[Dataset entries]

↓↓↓

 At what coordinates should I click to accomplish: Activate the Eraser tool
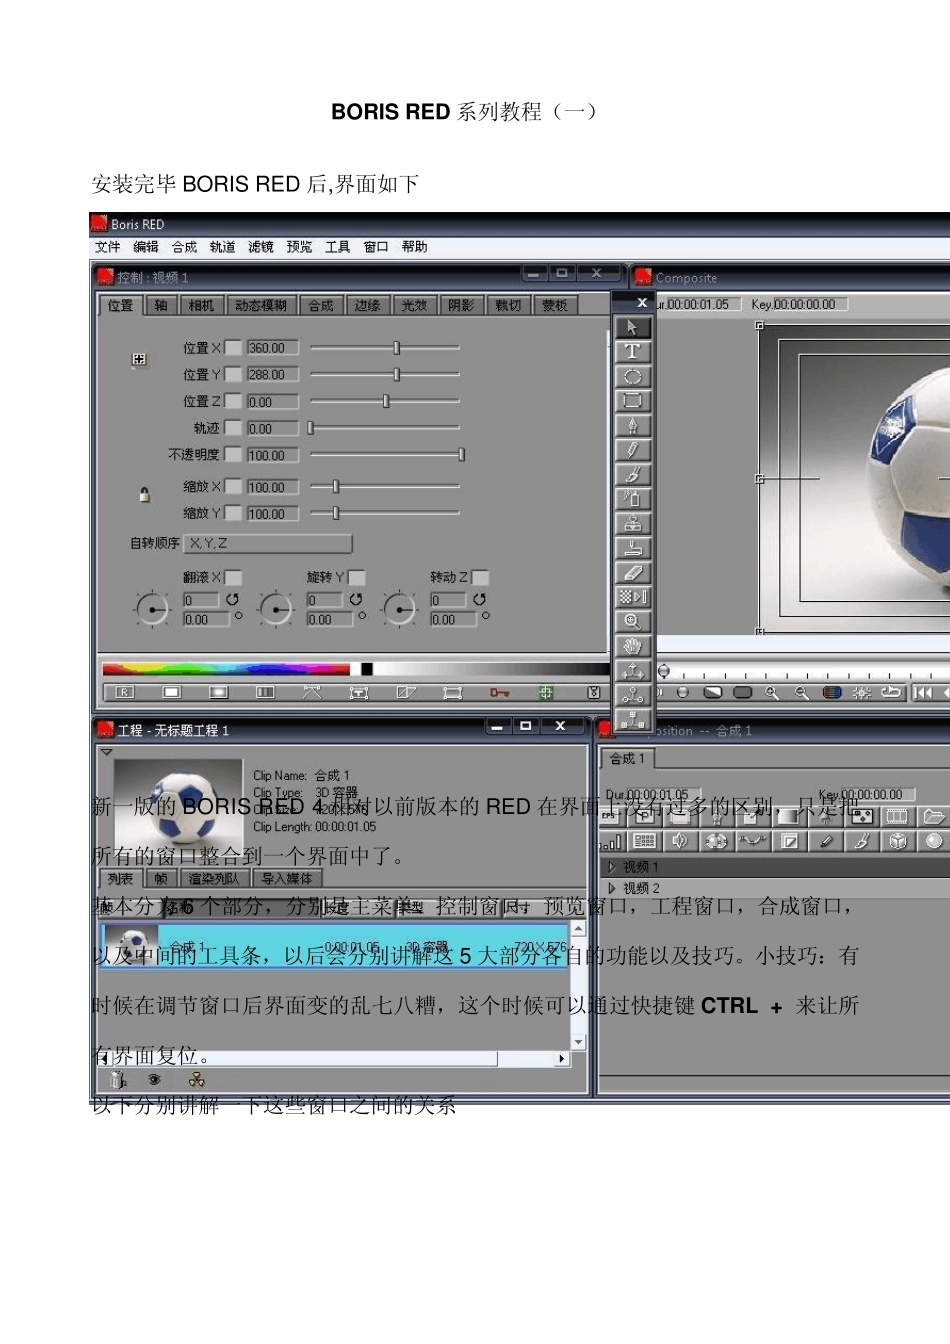pos(632,573)
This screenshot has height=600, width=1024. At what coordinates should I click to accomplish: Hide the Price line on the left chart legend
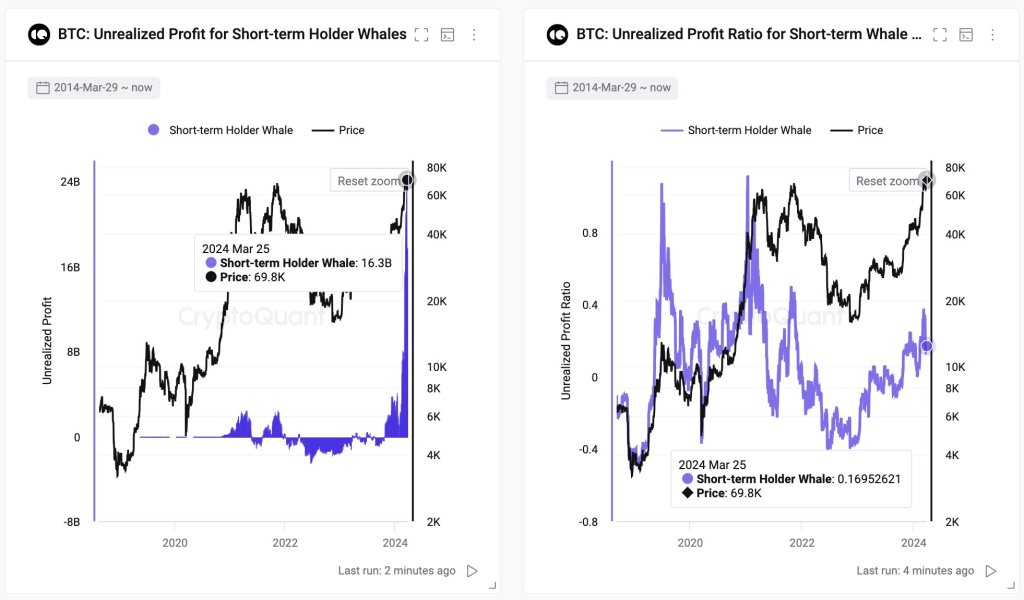(345, 129)
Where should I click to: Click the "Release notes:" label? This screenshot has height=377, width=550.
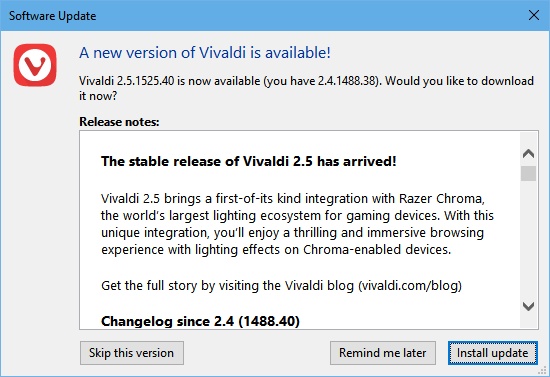pyautogui.click(x=119, y=122)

↑↑↑

Exactly retype each record above, dropping images.

 At what coordinates should I click to accomplish: Activate the Eraser tool
pos(632,573)
This screenshot has height=600, width=1024. At what coordinates should I click to accomplish: Hide the Price line on the left chart legend
(345, 129)
Where should I click to: Click the "Release notes:" label? This screenshot has height=377, width=550.
pyautogui.click(x=119, y=122)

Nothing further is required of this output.